New 'anti-woke' investment fund takes note of activists' raid on Starbucks, executives announce blueprint for fighting Javanese giant at Donald Trump's Mar-a-Lago resort Thursday It is reported that they are planning to announce.
The startup's fund, called the Azoria Meritocracy ETF, will focus on companies in the S&P 500, excluding a few dozen companies whose managers have determined that they have made quantitative diversity efforts in hiring employees. The company plans to invest in the company, CEO James Fishback said in an interview.
Fischbach and Azoria Partners co-founder Asaf Abramovich have compiled a list of about 30 companies to be blacklisted for alleged “misconduct.”
The Financial Times reported Thursday that one of Azoria's targets was Starbucks.
According to the FT, Starbucks denied that it had “goals or quotas at any stage of the hiring process.”
The company told the FT that its goal of achieving at least 30% racial and ethnic diversity in its workforce was merely an aspiration.
Starbucks stock fell less than 1% on Thursday to just under $100.
Fischbach, who worked as a trader at David Einhorn's Greenlight Capital before its acrimonious split in the summer of 2023, is aiming to raise $1 billion by the end of 2025.
“Americans, whether they voted for President Trump or not, don't want to invest in companies that are conducting woke scientific experiments,” Fishback told the Financial Times.
“We represent shareholders here, and human capital employment quotas are hurting all shareholders,” he added. “Stop that crap. Hire the best and brightest people. Make no apologies for it, make money, give it to shareholders, do the right thing.”

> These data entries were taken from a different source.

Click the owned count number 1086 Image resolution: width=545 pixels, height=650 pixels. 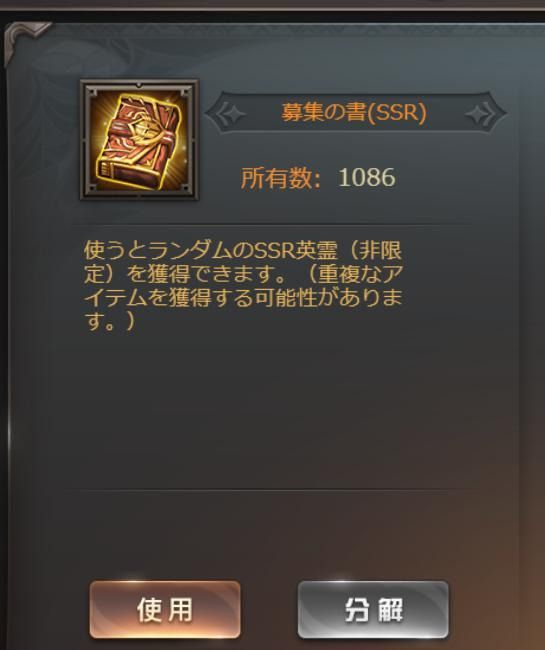click(367, 177)
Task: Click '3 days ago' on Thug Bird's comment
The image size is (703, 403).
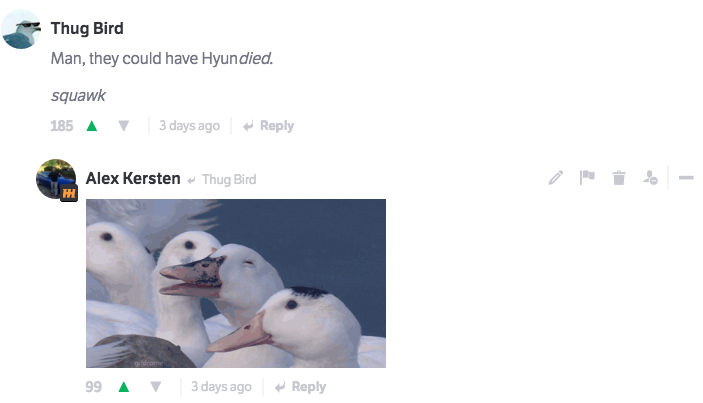Action: [190, 126]
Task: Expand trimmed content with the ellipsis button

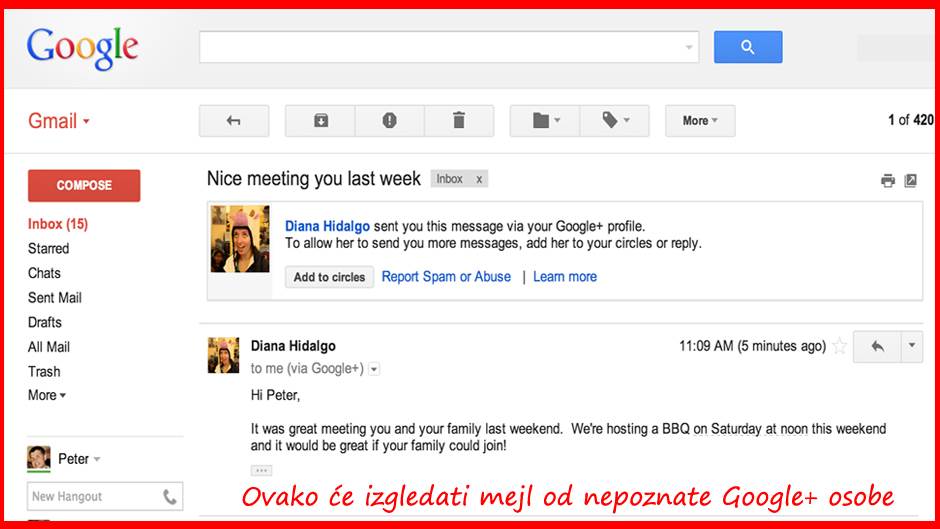Action: click(x=261, y=470)
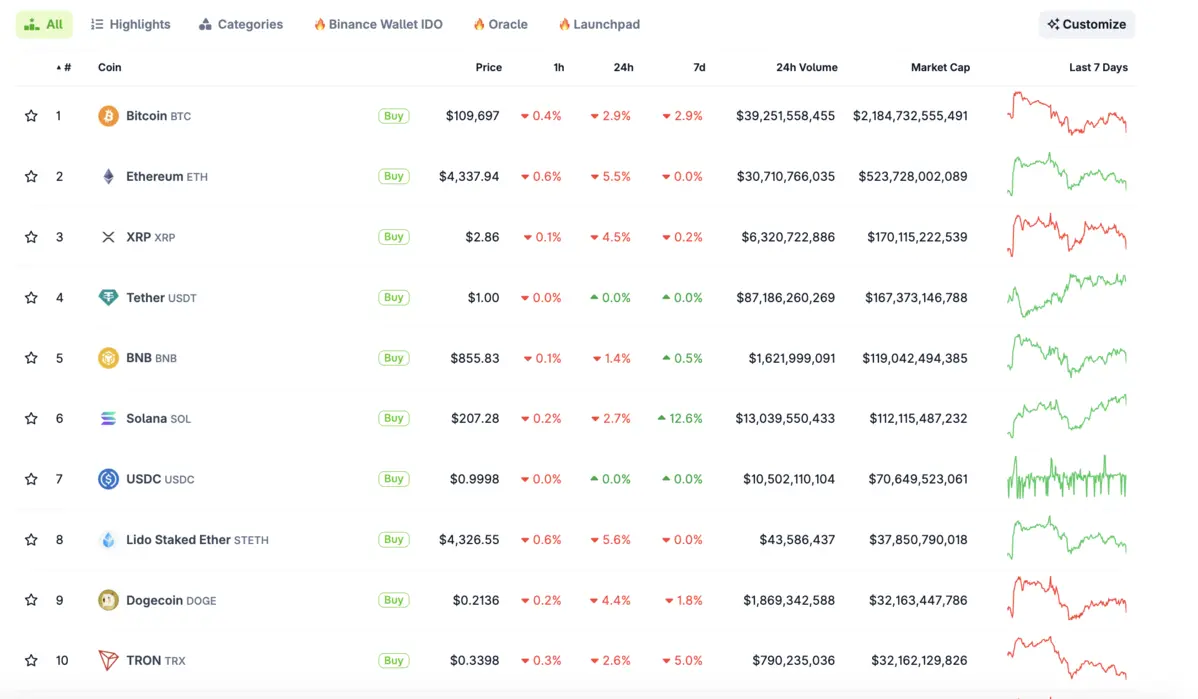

The incoming Trump administration has vowed to crack down on controversial DEI initiatives across the federal government, and some companies are worried that they too will be targeted.
The event, held at the president-elect's private members' resort, will feature speakers from Kevin Roberts, president of the Heritage Foundation, a prominent right-wing think tank, and Cathie Wood, founder of Ark Investment Management.
Starbucks stock has soared about 20% since August after the company appointed former Chipotle president Brian Nicol as its new CEO to turn around its troubled business.
Elliott Management, an activist fund owned by Wall Street titan Paul Singer, acquired a stake in the coffee giant, ultimately leading to the ouster of former chief executive Laxman Narasimhan.
Self-styled woke capitalists have frustrated Wall Street Republicans and their allies in recent years, with former presidential candidates Ron DeSantis and Vivek Ramaswamy taking aim at so-called ESG policies.
Environmental, social, and governance strategies focus on factors such as racial justice and climate change, which conservatives argue have a negative impact on investment by ordinary Americans.
Two anonymous industry analysts were skeptical that a correlation between poor business performance and companies' hiring policies could be proven.
Other investors questioned whether ETFs would gain traction, saying it was unlikely ESG-focused funds would fall out of favor.
“Investors may look further into ESGETFs because they believe the government won't fully support their personal objectives,” said Todd Rosenbluth, head of ETF research at Bettafi.
He declined to comment on the Azoria ETF.
Brian Armor, an ETF analyst at Morningstar, said smaller ETFs may have a harder time gaining influence over U.S. companies.
“It's going to be really hard to gain power and influence,” Armor said.